Aunque nos pueda parecer una utopía es una opción bastante realista, simplemente porque es posible, ya que lo que pretendemos es alcanzar unas necesidades que son limitadas con unos recursos que también lo son. Y esto, si se hace bien, es lo más razonable y adecuado.

jueves, 20 de agosto de 2026

Buenos días. Pérdidas desapercibidas,

 

Si de algo te vas dando cuenta con el paso de los años es, entre otras muchas cosas, que te das cuenta de las cosas que se van perdiendo. No existe en nuestra vida una época en las que se concentren más pérdidas que en esta. Por supuesto que no todas son dramáticas ni suceden de golpe ya que muchas de ellas nos llegan poco a poco y, justamente por eso pasan desapercibidas.

A pesar de ello, esas pérdidas que no percibimos nos dejan una herida, una cicatriz que no recordamos muy bien porque está marcada en nuestra piel, las aceptamos. Admitimos que nuestro cuerpo ya no es el que era, vemos cómo se van amigos de toda la vida y así algunas otras despedidas. Sin embargo, la más profunda es asumir que algunos de nuestros sueños ya no podrán realizarse.

Darse cuenta de todas esas pérdidas no quiere decir que tengamos que vivir sin esperanza. Todo lo contrario, mirarlas es el principio para darnos cuenta de que cada etapa de nuestra vida tiene su propia peculiaridad y un objetivo que cumplir.



Ya sé que todo lo que hemos estado perdiendo con el paso de los años no tiene el mismo peso, pero todo lo perdido merece ser reconocido. Pues suele suceder que esas pérdidas que más se guardan resultan ser las que con el paso del tiempo van a tener una mayor importancia.

Resulta interesante darse cuenta de que no se trata de lamentarse por estar envejeciendo, sino en darse cuenta de que adaptarse implica despedirse de nuestra forma de ser anterior para acoger los aspectos únicos y favorables que esta nueva etapa tiene.

Y nos surge una pregunta sobre esas desapercibidas pérdidas: ¿Por qué nos duelen tanto? Tal vez la respuesta se encuentre en cómo afecta a nuestra identidad: ¿Quién soy ahora que ya estoy jubilado? Puede que también nos afecten en nuestra autonomía: ¿Qué pasa cuando necesito ayuda para hacer algo que antes hacía solo? Y también tienen una gran importancia en nuestras relaciones: Cada ser querido que se nos va cambia nuestra forma de estar en el mundo.
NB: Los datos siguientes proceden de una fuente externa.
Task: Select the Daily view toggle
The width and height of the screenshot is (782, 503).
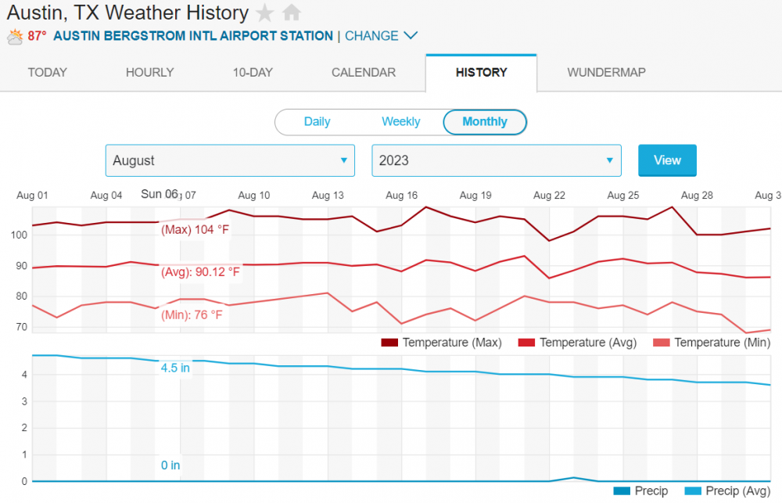Action: [317, 122]
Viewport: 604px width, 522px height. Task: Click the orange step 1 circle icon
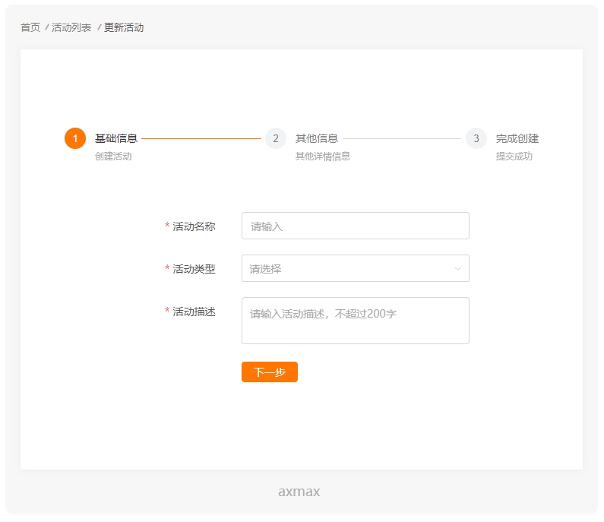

Esta época de nuestra vida a la que hemos llegado no es solo una etapa de despedidas, es algo mucho más positivo. Como personas nos seguimos desarrollando, nuestro cerebro no funciona peor, sino de una manera distinta; de modo que puede enfrentarse a dificultades diarias con más seguridad que cuando éramos jóvenes. 

Me doy cuenta de que ahora se me han abierto nuevas posibilidades, tengo un mejor equilibrio emocional lo que me lleva a poseer un mejor juicio, una mejor perspectiva y soy más libre. Me he despedido de muchas cosas que ahora ya quedan atrás. Sin embargo, nada de eso ha quitado un ápice al valor de mi vida.

Es posible que el desafío que se me presenta de ahora en adelante no sea huir de las despedidas y de las pérdidas, sino darme cuenta de que por mucho que cambien las cosas nunca dejamos de ser valiosos, nuestra dignidad permanece intacta.